**Task instructions:**
Go through the data below. List every line that holds the word "shield".
⁂
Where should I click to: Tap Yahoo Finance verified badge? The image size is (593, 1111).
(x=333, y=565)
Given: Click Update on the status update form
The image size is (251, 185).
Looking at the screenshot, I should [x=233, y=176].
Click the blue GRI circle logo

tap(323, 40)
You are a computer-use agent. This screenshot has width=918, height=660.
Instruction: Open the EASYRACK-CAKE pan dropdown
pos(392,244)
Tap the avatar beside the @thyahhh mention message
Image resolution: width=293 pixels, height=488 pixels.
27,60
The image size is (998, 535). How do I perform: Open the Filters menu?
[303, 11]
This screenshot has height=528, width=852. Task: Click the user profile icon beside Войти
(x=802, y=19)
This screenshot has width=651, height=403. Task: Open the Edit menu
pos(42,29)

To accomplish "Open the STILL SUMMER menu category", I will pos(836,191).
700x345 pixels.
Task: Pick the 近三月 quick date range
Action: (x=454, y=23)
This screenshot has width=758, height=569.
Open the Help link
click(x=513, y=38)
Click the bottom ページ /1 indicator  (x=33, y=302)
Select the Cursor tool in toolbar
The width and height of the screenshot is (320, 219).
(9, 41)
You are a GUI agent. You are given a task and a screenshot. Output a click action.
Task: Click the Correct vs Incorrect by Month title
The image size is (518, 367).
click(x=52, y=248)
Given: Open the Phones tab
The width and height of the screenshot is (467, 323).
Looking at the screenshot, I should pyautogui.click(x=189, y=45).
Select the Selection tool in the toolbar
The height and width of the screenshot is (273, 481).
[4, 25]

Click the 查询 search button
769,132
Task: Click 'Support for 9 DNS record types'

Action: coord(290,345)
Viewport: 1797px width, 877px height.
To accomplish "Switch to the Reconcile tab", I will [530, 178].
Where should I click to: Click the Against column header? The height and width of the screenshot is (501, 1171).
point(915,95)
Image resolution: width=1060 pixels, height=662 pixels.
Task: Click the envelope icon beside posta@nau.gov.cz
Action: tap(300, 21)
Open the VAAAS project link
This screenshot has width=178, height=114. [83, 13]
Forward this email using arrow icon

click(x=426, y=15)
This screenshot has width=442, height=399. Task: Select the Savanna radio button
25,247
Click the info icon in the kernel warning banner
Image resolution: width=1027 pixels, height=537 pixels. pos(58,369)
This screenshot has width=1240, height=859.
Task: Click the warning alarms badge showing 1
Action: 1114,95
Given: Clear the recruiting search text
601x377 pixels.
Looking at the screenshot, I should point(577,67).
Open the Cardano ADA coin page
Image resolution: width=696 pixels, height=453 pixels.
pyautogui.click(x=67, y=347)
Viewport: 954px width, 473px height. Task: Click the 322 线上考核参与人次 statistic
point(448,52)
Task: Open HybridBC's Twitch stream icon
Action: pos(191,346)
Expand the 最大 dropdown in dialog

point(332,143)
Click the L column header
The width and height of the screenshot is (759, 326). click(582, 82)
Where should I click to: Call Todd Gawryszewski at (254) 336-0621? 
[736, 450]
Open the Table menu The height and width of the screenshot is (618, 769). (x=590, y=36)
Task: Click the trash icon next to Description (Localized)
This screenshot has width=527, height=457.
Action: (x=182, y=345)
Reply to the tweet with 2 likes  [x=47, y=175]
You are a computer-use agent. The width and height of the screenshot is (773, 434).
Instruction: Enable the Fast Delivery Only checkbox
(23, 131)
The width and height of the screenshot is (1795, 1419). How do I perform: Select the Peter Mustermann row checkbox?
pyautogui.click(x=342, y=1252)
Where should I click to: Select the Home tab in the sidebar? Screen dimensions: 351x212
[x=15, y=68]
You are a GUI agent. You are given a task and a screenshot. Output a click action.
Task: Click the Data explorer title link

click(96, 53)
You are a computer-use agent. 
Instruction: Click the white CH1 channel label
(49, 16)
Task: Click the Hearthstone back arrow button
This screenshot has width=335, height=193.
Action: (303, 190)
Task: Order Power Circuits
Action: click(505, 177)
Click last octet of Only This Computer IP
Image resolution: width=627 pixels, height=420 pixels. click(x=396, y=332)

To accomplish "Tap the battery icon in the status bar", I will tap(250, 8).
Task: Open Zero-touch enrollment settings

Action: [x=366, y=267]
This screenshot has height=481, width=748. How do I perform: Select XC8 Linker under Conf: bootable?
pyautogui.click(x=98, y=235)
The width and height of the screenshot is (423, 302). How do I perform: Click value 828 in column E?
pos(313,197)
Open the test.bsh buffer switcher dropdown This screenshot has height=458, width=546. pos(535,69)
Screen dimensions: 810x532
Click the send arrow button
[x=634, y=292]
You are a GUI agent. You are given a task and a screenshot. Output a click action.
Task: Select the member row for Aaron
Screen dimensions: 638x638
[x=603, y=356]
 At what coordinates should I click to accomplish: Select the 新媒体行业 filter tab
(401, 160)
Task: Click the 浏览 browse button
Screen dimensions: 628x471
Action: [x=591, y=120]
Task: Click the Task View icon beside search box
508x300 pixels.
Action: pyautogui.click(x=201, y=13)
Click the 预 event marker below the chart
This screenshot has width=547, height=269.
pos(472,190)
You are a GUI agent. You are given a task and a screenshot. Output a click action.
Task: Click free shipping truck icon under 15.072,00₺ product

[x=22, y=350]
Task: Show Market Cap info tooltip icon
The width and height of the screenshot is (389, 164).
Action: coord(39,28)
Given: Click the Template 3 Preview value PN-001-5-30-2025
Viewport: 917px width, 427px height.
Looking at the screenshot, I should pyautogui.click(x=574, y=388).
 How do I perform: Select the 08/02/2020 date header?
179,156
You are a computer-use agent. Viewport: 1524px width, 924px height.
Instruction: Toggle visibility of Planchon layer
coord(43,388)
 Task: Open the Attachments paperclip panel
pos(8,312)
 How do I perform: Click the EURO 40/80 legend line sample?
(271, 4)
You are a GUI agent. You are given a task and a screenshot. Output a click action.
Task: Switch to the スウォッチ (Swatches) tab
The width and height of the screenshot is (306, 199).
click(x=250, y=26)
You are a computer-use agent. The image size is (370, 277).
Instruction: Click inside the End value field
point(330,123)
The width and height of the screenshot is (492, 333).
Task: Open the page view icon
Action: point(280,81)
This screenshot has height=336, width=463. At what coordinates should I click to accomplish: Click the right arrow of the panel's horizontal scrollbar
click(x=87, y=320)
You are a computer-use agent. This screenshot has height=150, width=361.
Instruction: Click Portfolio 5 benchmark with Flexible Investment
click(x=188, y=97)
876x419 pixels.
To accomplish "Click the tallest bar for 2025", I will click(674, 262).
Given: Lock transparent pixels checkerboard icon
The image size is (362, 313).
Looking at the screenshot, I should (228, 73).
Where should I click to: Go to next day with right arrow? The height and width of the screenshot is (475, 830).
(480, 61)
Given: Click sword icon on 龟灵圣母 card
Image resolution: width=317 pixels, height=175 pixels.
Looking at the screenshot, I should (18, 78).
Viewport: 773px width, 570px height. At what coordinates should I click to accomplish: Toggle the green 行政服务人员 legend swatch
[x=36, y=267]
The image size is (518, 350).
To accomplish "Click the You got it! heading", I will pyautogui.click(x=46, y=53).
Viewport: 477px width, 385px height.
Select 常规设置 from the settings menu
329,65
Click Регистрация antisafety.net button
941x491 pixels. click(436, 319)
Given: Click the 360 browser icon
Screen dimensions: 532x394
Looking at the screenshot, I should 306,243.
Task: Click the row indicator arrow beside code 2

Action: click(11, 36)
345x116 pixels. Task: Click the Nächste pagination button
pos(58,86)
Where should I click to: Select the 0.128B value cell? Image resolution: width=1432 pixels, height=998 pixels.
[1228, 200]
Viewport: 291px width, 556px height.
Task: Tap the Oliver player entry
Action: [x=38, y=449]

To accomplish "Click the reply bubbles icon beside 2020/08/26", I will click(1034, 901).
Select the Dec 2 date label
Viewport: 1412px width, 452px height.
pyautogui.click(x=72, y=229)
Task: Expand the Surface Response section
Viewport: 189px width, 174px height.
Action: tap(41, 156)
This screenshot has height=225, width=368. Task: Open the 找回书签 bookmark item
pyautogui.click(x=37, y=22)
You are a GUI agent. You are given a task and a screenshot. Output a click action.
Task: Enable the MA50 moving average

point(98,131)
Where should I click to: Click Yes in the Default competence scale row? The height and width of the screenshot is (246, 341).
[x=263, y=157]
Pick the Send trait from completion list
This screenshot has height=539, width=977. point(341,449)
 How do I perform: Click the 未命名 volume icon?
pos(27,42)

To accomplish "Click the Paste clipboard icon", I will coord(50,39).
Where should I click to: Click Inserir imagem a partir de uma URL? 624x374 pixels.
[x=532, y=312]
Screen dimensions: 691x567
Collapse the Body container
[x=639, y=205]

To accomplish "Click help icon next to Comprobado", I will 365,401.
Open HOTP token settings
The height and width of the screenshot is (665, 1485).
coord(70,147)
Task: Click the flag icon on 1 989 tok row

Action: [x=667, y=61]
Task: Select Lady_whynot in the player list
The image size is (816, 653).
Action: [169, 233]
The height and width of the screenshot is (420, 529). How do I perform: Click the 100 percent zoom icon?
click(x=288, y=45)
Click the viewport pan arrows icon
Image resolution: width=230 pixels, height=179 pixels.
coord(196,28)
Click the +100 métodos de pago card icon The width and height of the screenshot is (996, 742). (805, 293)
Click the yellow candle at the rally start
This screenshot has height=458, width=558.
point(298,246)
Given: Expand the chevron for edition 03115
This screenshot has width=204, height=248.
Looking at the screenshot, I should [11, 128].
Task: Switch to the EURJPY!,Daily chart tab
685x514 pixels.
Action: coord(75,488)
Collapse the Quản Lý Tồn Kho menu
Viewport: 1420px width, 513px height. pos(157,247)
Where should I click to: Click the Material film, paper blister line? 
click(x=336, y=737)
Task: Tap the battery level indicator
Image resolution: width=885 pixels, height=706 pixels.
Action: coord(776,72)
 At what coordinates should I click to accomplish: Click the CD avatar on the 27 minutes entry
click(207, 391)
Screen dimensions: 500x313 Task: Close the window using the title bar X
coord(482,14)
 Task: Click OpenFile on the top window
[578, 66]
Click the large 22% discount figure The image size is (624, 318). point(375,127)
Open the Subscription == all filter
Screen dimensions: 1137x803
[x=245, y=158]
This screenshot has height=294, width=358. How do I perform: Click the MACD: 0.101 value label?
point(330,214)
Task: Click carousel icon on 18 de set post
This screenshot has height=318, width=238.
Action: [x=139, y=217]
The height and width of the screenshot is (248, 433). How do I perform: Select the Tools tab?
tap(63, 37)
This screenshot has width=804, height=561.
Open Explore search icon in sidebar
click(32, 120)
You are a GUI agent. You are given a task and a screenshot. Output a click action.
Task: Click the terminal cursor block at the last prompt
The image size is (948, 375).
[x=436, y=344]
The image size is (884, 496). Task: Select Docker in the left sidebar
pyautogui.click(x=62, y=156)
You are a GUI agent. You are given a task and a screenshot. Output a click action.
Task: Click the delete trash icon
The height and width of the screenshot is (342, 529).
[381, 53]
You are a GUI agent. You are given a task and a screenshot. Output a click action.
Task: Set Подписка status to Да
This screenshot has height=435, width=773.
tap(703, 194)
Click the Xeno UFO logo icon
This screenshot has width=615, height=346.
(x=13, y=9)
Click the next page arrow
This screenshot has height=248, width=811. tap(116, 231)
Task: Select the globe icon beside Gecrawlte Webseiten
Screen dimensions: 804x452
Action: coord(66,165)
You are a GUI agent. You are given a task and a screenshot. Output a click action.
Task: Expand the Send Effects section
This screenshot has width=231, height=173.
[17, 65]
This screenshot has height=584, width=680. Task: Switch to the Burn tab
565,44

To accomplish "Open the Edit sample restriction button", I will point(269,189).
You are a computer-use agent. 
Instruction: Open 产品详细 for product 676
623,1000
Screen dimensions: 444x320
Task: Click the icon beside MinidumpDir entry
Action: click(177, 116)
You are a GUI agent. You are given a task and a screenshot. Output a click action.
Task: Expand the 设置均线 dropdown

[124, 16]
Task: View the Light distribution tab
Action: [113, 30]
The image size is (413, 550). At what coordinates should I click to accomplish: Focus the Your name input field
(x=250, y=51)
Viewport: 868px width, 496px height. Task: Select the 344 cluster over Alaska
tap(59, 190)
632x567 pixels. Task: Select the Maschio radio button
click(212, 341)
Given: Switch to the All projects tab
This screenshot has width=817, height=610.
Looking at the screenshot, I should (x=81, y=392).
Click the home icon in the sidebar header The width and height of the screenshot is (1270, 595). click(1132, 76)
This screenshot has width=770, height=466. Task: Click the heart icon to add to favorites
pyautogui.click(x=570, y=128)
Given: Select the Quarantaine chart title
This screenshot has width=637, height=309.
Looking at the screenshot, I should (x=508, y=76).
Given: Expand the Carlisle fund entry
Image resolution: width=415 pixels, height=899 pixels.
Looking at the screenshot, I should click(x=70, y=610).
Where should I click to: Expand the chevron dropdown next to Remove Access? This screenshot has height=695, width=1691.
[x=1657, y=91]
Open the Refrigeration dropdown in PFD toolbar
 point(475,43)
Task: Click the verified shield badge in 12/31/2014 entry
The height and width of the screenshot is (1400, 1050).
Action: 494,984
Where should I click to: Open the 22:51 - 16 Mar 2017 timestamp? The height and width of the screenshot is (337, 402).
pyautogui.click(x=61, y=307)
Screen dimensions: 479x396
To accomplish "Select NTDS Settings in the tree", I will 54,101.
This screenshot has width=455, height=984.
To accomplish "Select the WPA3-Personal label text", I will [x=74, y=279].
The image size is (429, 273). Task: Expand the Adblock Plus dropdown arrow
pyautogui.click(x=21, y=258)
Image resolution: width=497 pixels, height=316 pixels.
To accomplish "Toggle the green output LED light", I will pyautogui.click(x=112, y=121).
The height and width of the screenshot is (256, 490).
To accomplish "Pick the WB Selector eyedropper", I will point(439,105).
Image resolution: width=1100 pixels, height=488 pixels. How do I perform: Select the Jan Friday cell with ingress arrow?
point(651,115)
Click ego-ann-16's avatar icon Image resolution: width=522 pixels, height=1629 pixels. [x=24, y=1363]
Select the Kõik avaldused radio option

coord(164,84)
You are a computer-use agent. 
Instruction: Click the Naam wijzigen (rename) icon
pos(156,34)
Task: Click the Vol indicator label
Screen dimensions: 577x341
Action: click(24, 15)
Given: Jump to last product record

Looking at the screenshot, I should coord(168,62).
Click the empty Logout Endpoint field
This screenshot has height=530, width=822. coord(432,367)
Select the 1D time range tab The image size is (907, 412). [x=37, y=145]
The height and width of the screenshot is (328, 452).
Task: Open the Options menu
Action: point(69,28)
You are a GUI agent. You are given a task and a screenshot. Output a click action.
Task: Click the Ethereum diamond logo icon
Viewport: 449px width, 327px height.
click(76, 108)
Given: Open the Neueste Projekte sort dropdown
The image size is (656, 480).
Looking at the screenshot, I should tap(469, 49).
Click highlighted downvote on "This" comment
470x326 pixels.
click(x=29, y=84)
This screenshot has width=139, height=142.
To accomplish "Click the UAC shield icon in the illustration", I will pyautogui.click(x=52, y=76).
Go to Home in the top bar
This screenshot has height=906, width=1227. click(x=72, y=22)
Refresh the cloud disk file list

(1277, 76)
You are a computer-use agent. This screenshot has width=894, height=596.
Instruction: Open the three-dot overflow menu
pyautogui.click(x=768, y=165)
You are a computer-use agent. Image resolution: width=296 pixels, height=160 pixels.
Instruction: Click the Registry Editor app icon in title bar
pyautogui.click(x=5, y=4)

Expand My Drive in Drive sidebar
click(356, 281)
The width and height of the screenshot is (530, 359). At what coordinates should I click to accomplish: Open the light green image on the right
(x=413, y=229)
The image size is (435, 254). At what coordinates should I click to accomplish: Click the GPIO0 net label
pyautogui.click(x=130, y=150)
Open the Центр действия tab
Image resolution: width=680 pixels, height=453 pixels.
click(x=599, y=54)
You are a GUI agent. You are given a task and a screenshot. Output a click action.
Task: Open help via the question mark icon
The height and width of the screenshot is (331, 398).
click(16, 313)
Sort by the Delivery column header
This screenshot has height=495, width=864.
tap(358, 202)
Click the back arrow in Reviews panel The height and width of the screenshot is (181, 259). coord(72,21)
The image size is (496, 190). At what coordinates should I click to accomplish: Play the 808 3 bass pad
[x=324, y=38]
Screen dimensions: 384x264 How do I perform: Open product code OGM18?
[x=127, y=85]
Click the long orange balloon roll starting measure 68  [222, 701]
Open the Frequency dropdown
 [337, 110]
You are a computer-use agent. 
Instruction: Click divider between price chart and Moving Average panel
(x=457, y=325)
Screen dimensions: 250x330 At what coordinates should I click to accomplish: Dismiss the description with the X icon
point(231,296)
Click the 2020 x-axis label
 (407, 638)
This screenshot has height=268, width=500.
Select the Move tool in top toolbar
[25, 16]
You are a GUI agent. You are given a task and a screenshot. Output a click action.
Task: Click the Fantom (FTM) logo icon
⁂
**Solved problem:**
Task: Click the verified shield badge in 12/31/2014 entry
To accomplish "Click the UAC shield icon in the illustration", I will pyautogui.click(x=52, y=76).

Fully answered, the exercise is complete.